Serious problem: Proxmox 6.0.9 renames NICs?

Mattias Hedman

Well-Known Member
Jan 19, 2019
122
10
58
54
So after a fun weekend of digging deep into Debian to see why the only server updated to 6.0.9 isnt able to connect to the network, even though it got an IP and says everything is up.
The server is running on an HP Proliant DL380 G6 with 4 NICs.

Thursday I ran an update on the system and got 6.0.9, this is when shit hit the fan.
All service running on this machine wasn't on the network anymore. I wasn't able to ping the server nevertheless ssh into it.
So into the chilly server room, logging in locally, ip a says everything is up, but I cannot ping anything.
After a lot of digging and trying, the thing I had to do was to scarp my interfaces file and let the server boot with the original one.

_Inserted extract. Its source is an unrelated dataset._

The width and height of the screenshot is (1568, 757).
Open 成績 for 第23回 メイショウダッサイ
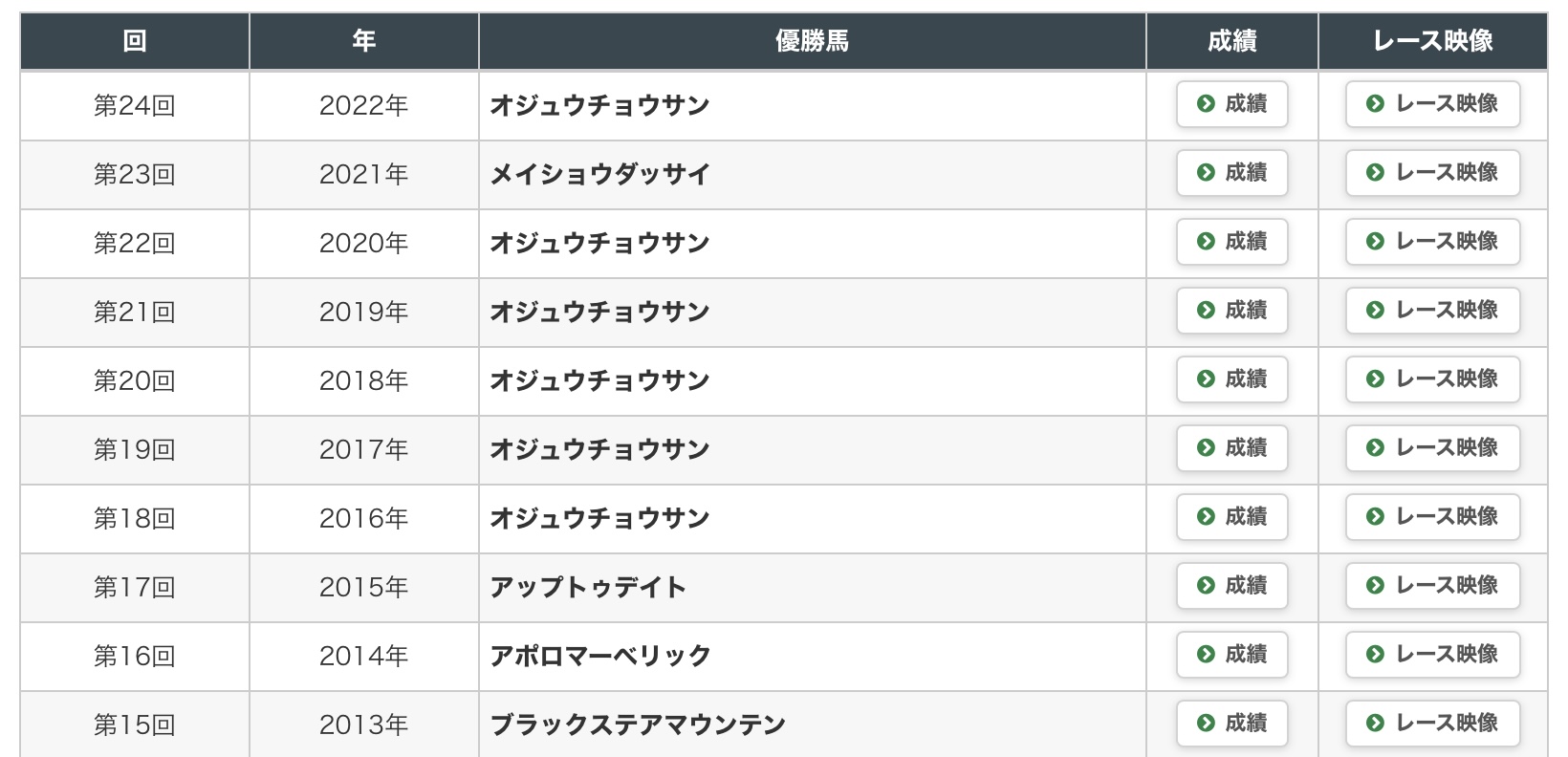tap(1231, 173)
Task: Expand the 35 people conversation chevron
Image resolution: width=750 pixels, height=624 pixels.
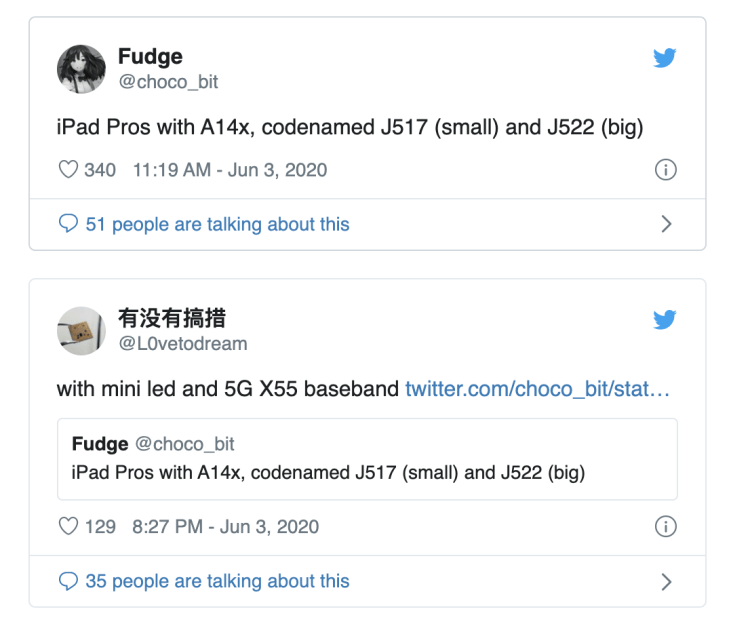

This is not optimal at all, I do need my bonds, so I thought, let's configure the network via the Proxmox gui.
Step by step adding one network function after another and not until when I had set up two bonds and restarted I was back to square one. Thus no network what so ever.

So far it seems to be around enp3s0f* where the problems start.
So then I started to dig and discover that enp3s0f0 was in the interfaces file but NOT in the system.
It has been renamed to enp4s0f0.

What the f*** happened with 6.0.9?
That is far from ok in my book. And that really has hit my trust for Proxmox in a bad way.
 
This isn't Proxmox specific nor did we intend to change your network interface names with an update in evil intent. This is called "predictable network interface names" and should in fact prevent such scenarios. Systemd network interface names are used since Proxmox VE 5.0 and therefore aren't new. If your NIC changed from enp3s0f* to enp4s0f0, this would mean that the NIC switched the PCI bus number from 3 to 4 and remained in slot 0. This should only happen when someone changes the physical location of that NIC, at least this is the theory behind it. In fact some people report that due to some hardware/bios combinations it sometimes happens even without touching the NIC, for example when adding unrelated hardware to the server or removing something else, sometime it is enough to change something in the BIOS e.g. update it.

In any case, please refer to your hardware supplier and make sure you have the latest BIOS for your server.
 
This isn't Proxmox specific nor did we intend to change your network interface names with an update in evil intent.

Heya Tim!
Thanks for your answer - the only thing I have added the pat 6 months to the server is RAM.
No NIC's have moved or anything, and I was wrong about the numbers...
enp2s0f1 is in systemd namned enp3s0f1 - so Proxmox so then it is a crash between those, so as soon as I activate enp3s0f1 the network flips out.
This wasn't a problem since the update last week, maybe there as an Debian update as well that can cause this?
 
Can you share the output of :

# lspci -nnk
# ip address

Without this, it's very hard to follow what your are referring to. (Make sure to mask any information you don't want to share publicly)
 
Can you share the output of :

# lspci -nnk
# ip address

Without this, it's very hard to follow what your are referring to. (Make sure to mask any information you don't want to share publicly)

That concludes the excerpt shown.